Former Pasadena Municipal Court Judge Elvira Mitchell Dies at 70

 

By a MetNews Staff Writer

 

Former Pasadena Municipal Court Judge Elvira Mitchell has died at age 70.

A Los Angeles Sheriff’s Department spokesman told the MetNews yesterday that deputies at the department’s Crescenta Valley station, asked to check on Mitchell’s welfare, found her dead in her La Canada Flintridge home.

There were no signs of foul play, he said, adding that Mitchell had been under doctor’s care recently, although he could not discuss her condition.

Mitchell, a native of the Philadelphia, Pa., area, came to California with an older sister after attending Temple University for a year, she once explained to a reporter. She had aspirations of becoming a dancer, but she couldn’t handle the “casting couch situation” and decided to study journalism at Los Angeles City College, she said.

Her interest in the law was developed while working as a secretary for the legal division of a collection agency, she said, leading her to Southwestern Law School, from which she graduated in 1968. She joined the District Attorney’s Office the following year, became supervisor of the juvenile division in Pasadena in 1982, and was appointed to the old municipal court by then-Gov. George Deukmejian in 1985.

Her tenure on the court was a stormy one, as she feuded with other judges over a host of matters. As presiding judge in 1987, she relieved the court administrator of his duties, backing down after the court’s other three judges balked at the move.

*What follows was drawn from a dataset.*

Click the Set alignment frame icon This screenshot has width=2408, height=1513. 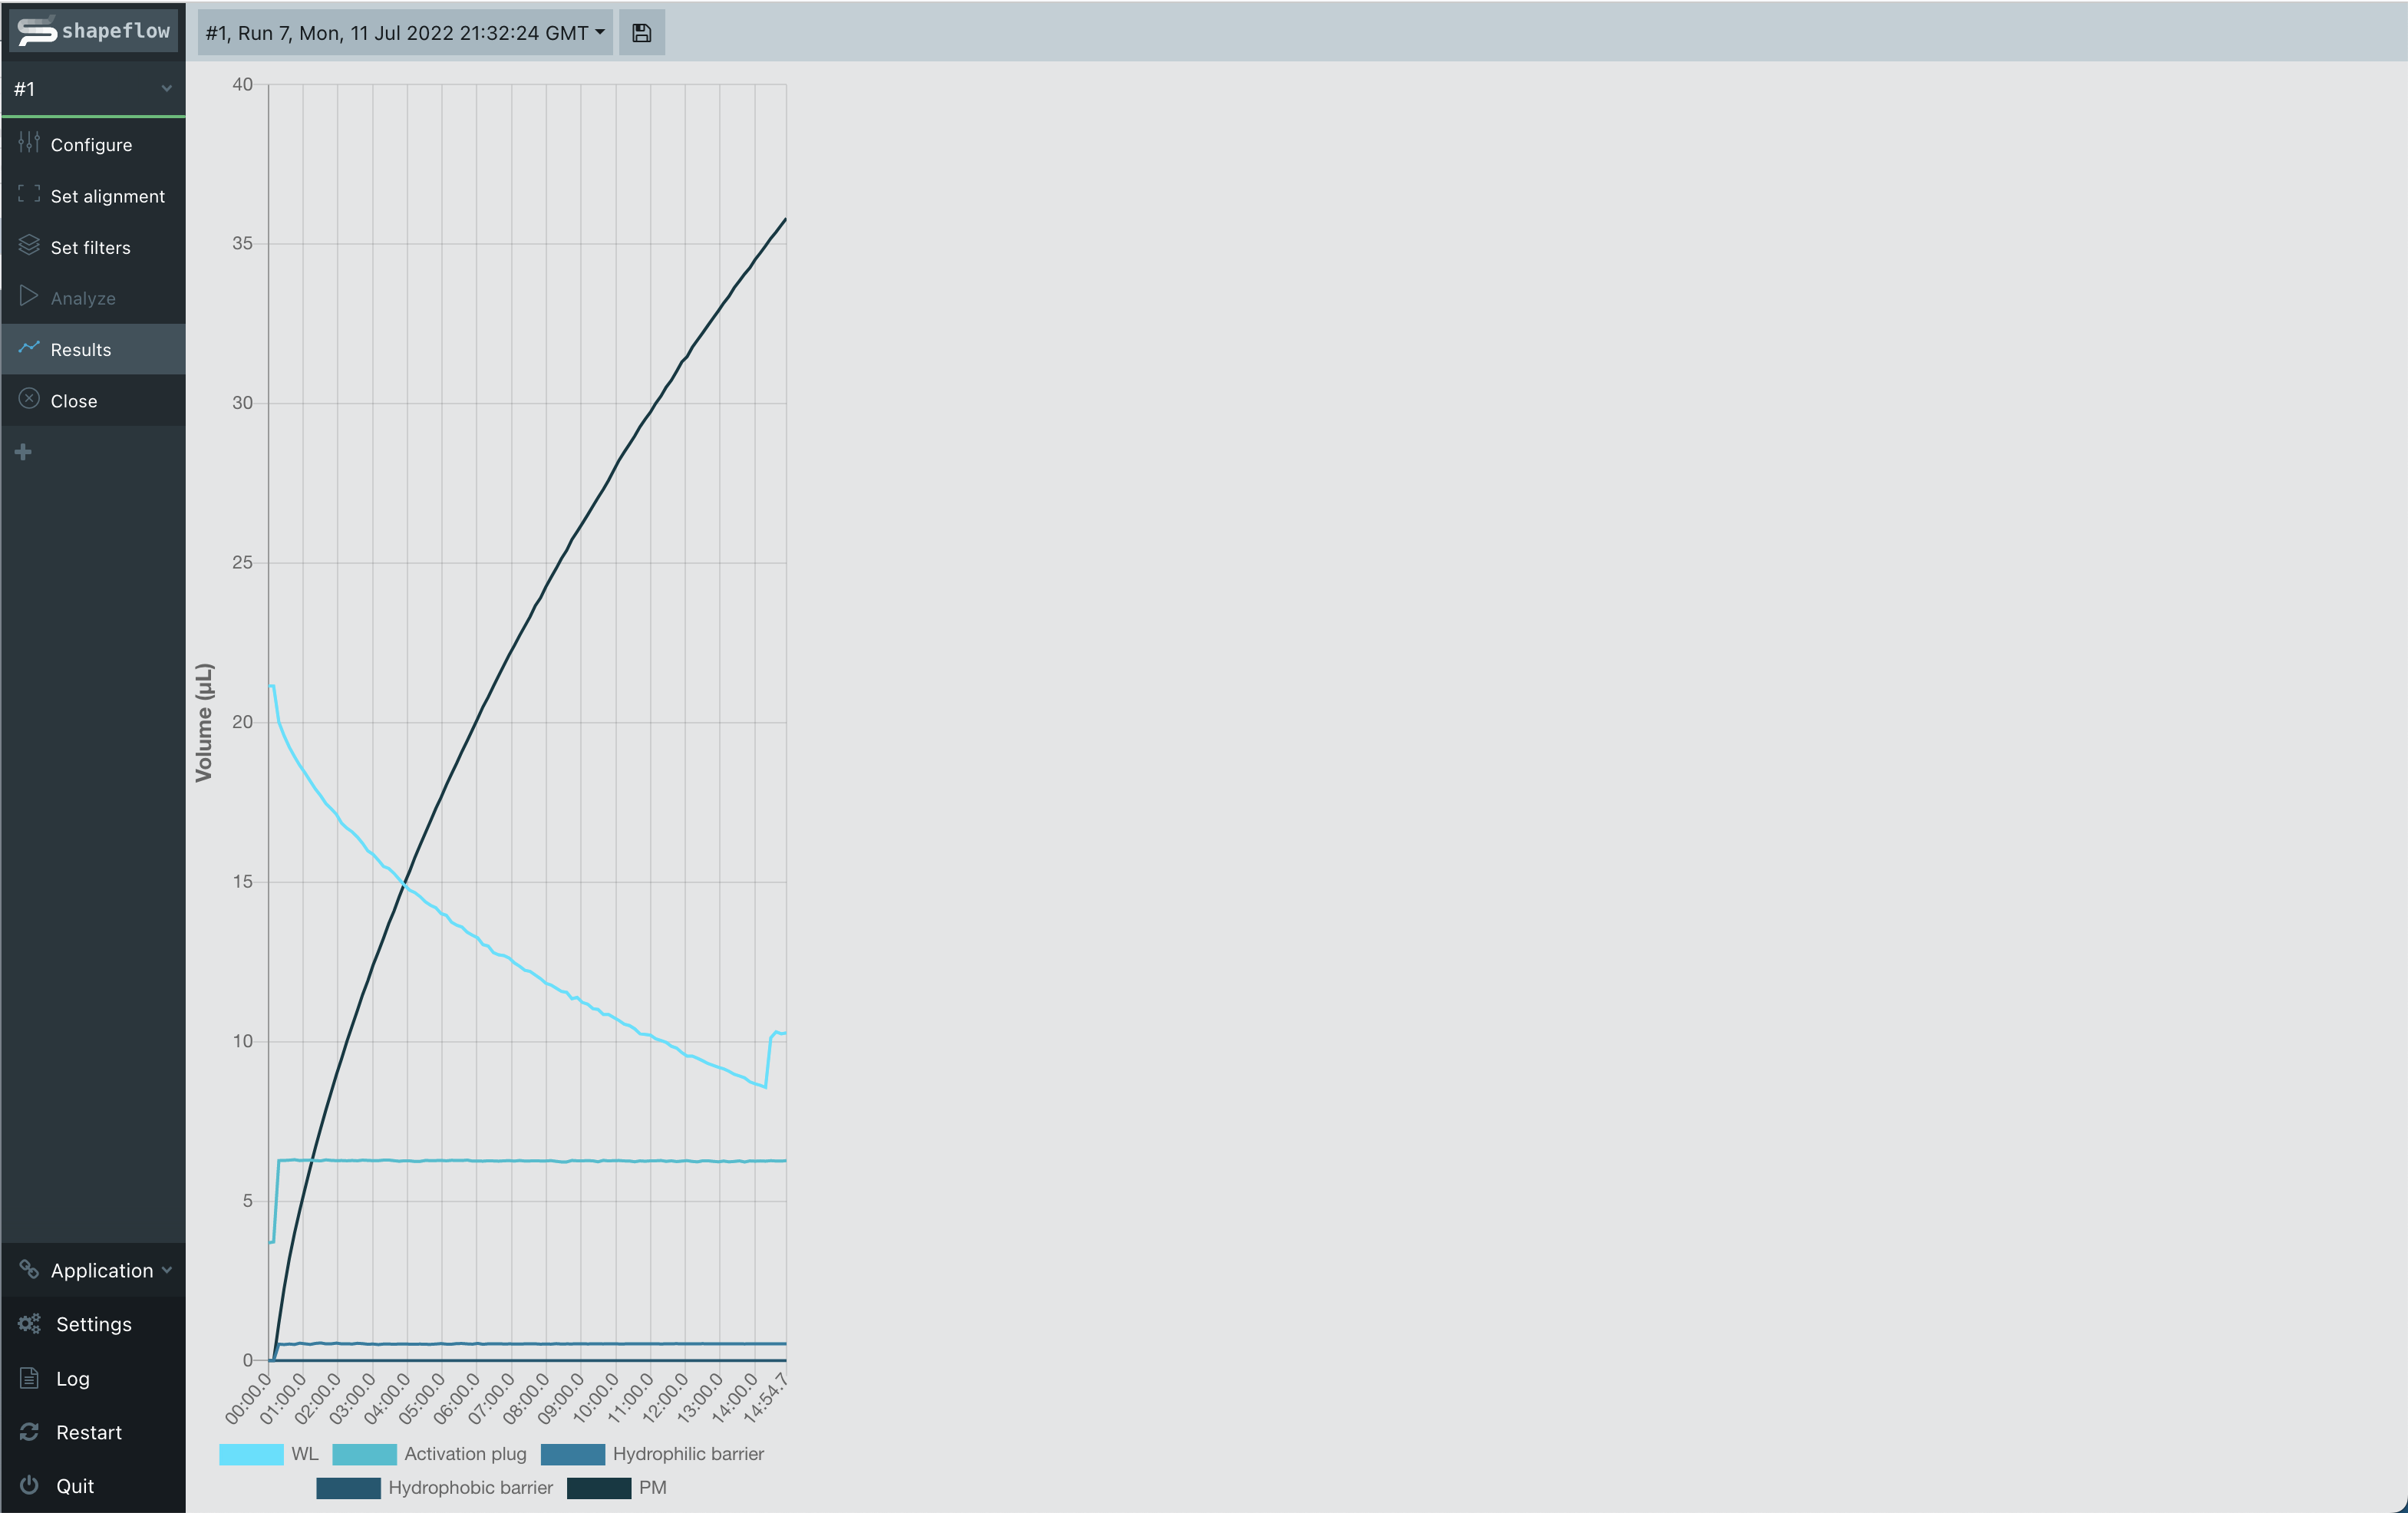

She subsequently feuded with her successor as presiding judge, Victor Person—now retired—and took a medical leave in 1988, which she blamed on stress caused by Person’s “attitude and conduct” toward her.

In 1995, after the MetNews reported fresh criticisms of her conduct by other bench officers, she informed then-Presiding Judge Terry Green, now a Los Angeles Superior Court judge, that she would no longer attend the judges’ meetings “which represent the only actual contact I have with the male bench officers of the Pasadena Municipal Court.”

The following year, a local attorney, Fred Rotenberg challenged her for her seat, a campaign that split the court, as Judge Judson Morris Jr. and Commissioner Kevil Martin, both now retired from the bench, endorsed Rotenberg while Commissioner Collette Serio endorsed Mitchell, and Green and Judge Phillip Argento, now retired, proclaimed neutrality.

Rotenberg won the election and later became a Superior Court judge through unification. He is still serving on the court.

Mitchell resumed active membership in the State Bar in 1999 but had been inactive since 2003.